◆ **Prompt**: A verbatim copy of every entry is required. Produce it now.

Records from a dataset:
▼▼▼

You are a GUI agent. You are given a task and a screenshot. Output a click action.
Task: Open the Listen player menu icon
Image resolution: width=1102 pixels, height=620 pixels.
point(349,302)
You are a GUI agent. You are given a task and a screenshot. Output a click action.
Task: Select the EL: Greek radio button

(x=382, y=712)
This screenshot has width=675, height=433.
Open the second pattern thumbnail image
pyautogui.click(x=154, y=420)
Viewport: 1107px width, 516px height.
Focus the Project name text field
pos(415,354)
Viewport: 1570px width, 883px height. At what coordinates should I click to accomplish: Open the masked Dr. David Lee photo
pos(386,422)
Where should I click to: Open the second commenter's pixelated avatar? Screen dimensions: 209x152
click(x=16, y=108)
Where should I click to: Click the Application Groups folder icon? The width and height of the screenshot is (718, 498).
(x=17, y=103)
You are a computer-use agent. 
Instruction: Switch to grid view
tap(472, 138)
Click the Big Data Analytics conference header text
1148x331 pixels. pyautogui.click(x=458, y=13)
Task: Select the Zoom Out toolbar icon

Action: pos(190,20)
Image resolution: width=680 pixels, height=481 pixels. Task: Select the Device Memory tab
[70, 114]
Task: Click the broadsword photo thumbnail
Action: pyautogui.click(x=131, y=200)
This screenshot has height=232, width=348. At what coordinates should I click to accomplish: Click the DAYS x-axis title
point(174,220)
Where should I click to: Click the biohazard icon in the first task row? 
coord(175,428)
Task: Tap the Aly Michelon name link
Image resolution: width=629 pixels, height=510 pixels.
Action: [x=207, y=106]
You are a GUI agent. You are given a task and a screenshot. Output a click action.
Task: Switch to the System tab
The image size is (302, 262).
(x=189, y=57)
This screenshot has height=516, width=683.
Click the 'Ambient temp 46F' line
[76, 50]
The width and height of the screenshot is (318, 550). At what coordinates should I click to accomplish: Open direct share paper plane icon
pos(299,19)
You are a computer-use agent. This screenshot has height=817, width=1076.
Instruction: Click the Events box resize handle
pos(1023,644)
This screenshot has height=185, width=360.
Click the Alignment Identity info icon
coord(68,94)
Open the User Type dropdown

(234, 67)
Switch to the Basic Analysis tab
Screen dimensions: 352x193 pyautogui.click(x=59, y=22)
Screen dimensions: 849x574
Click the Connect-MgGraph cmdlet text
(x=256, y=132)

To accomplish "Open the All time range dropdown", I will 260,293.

▲▲▲

◆ **Solution**:
You are a GUI agent. You are given a task and a screenshot. Output a click action.
Task: Open the Listen player menu icon
Image resolution: width=1102 pixels, height=620 pixels.
point(349,302)
You are a GUI agent. You are given a task and a screenshot. Output a click action.
Task: Select the EL: Greek radio button

(x=382, y=712)
This screenshot has width=675, height=433.
Open the second pattern thumbnail image
pyautogui.click(x=154, y=420)
Viewport: 1107px width, 516px height.
Focus the Project name text field
pos(415,354)
Viewport: 1570px width, 883px height. At what coordinates should I click to accomplish: Open the masked Dr. David Lee photo
pos(386,422)
Where should I click to: Open the second commenter's pixelated avatar? Screen dimensions: 209x152
click(x=16, y=108)
Where should I click to: Click the Application Groups folder icon? The width and height of the screenshot is (718, 498).
(x=17, y=103)
You are a computer-use agent. 
Instruction: Switch to grid view
tap(472, 138)
Click the Big Data Analytics conference header text
1148x331 pixels. pyautogui.click(x=458, y=13)
Task: Select the Zoom Out toolbar icon

Action: pos(190,20)
Image resolution: width=680 pixels, height=481 pixels. Task: Select the Device Memory tab
[70, 114]
Task: Click the broadsword photo thumbnail
Action: pyautogui.click(x=131, y=200)
This screenshot has height=232, width=348. At what coordinates should I click to accomplish: Click the DAYS x-axis title
point(174,220)
Where should I click to: Click the biohazard icon in the first task row? 
coord(175,428)
Task: Tap the Aly Michelon name link
Image resolution: width=629 pixels, height=510 pixels.
Action: [x=207, y=106]
You are a GUI agent. You are given a task and a screenshot. Output a click action.
Task: Switch to the System tab
The image size is (302, 262).
(x=189, y=57)
This screenshot has height=516, width=683.
Click the 'Ambient temp 46F' line
[76, 50]
The width and height of the screenshot is (318, 550). At what coordinates should I click to accomplish: Open direct share paper plane icon
pos(299,19)
You are a computer-use agent. This screenshot has height=817, width=1076.
Instruction: Click the Events box resize handle
pos(1023,644)
This screenshot has height=185, width=360.
Click the Alignment Identity info icon
coord(68,94)
Open the User Type dropdown

(234, 67)
Switch to the Basic Analysis tab
Screen dimensions: 352x193 pyautogui.click(x=59, y=22)
Screen dimensions: 849x574
Click the Connect-MgGraph cmdlet text
(x=256, y=132)

To accomplish "Open the All time range dropdown", I will 260,293.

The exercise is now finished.